The common measures to cut off the interference propagation path are as follows:

(1) Fully consider the impact of power supply on the microcontroller. If the power supply is well done, the anti-interference of the entire circuit is largely solved. Many microcontrollers are sensitive to power noise, and a filtering circuit or voltage regulator should be added to the microcontroller power supply to reduce the interference of power noise on the single chip. For example, a π shaped filtering circuit can be composed of magnetic beads and capacitors, and of course, a 100 Ω resistor can also be used to replace the magnetic beads when the conditions are not high.

(2) If the I/O port of the microcontroller is used to control noise devices such as motors, isolation should be added between the I/O port and the noise source (adding a π shaped filtering circuit).
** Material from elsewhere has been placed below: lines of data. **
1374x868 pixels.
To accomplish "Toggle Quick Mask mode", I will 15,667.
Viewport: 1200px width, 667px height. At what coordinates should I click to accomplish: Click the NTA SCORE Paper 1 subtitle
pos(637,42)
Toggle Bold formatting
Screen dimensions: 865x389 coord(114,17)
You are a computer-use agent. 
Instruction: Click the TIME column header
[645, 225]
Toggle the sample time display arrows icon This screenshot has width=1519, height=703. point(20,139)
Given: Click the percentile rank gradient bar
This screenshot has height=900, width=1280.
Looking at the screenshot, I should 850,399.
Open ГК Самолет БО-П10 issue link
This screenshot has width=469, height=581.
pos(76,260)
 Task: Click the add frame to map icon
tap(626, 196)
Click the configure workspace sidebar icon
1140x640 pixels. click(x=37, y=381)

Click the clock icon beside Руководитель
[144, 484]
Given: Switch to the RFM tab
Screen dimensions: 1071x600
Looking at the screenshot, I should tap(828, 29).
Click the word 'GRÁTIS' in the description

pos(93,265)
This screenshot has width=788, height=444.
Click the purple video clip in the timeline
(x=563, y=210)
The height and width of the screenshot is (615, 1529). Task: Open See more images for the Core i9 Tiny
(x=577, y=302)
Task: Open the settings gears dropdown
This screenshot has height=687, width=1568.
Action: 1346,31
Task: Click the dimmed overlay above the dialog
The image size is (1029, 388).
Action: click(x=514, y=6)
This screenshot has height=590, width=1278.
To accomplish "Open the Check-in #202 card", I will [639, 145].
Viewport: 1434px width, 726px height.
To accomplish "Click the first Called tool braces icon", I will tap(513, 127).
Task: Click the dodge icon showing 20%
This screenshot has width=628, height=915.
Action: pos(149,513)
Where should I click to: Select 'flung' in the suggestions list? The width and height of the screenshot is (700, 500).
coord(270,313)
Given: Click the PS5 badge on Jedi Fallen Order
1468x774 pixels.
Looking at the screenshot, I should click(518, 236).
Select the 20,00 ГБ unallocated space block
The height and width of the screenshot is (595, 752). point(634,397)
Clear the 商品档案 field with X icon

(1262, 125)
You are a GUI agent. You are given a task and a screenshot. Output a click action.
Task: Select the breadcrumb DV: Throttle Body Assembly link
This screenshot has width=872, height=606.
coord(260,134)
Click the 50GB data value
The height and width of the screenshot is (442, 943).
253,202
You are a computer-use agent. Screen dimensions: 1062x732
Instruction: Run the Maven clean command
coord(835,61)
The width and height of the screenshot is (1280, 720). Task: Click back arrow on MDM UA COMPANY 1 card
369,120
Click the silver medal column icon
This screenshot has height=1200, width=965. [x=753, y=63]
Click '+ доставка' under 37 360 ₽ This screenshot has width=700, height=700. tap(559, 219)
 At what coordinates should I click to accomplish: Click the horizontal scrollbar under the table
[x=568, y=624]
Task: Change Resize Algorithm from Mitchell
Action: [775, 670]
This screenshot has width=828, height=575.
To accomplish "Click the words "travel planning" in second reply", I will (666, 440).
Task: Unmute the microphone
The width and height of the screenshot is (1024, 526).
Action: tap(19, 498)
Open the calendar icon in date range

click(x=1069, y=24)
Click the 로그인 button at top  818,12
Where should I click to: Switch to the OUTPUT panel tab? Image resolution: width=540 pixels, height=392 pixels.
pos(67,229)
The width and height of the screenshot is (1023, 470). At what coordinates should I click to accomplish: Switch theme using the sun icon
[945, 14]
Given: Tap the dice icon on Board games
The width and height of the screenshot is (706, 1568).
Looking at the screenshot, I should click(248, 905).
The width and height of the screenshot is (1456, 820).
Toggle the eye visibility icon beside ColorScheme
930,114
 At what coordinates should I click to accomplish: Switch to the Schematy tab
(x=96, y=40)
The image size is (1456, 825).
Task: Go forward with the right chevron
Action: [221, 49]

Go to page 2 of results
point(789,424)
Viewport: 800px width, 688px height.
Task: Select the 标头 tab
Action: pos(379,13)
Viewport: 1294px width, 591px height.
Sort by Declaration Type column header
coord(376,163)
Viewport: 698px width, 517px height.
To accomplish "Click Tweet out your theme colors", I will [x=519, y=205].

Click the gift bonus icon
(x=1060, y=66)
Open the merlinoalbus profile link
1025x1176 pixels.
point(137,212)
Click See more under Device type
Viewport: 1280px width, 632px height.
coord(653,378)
To control noise devices such as motors, isolation should be added between the I/O port and the noise source (adding a π shaped filtering circuit).

(3) Pay attention to crystal oscillator wiring. The crystal oscillator and microcontroller pins should be as close as possible, and the clock area should be isolated with a ground wire. The crystal oscillator shell should be grounded and fixed. This measure can solve many difficult problems.

(4) Reasonable partitioning of circuit boards, such as strong and weak signals, digital and analog signals. Try to keep interference sources (such as motors, relays) away from sensitive components (such as microcontrollers) as much as possible.

(5) Use a ground wire to isolate the digital area from the analog area. The digital ground should be separated from the analog ground, and then connected to the power ground at one point. The wiring of A/D and D/A chips is also based on this principle, and the manufacturer has taken this requirement into account when allocating the pin arrangement of A/D and D/A chips.

(6) The ground wires of the microcontroller and high-power devices should be grounded separately to reduce mutual interference. High power devices should be placed on the edge of the circuit board as much as possible.

(7) The use of anti-interference components such as magnetic beads, magnetic rings, power filters, and shielding covers in key areas such as microcontroller I/O ports, power lines, and circuit board connection lines can significantly improve the anti-interference performance of the circuit.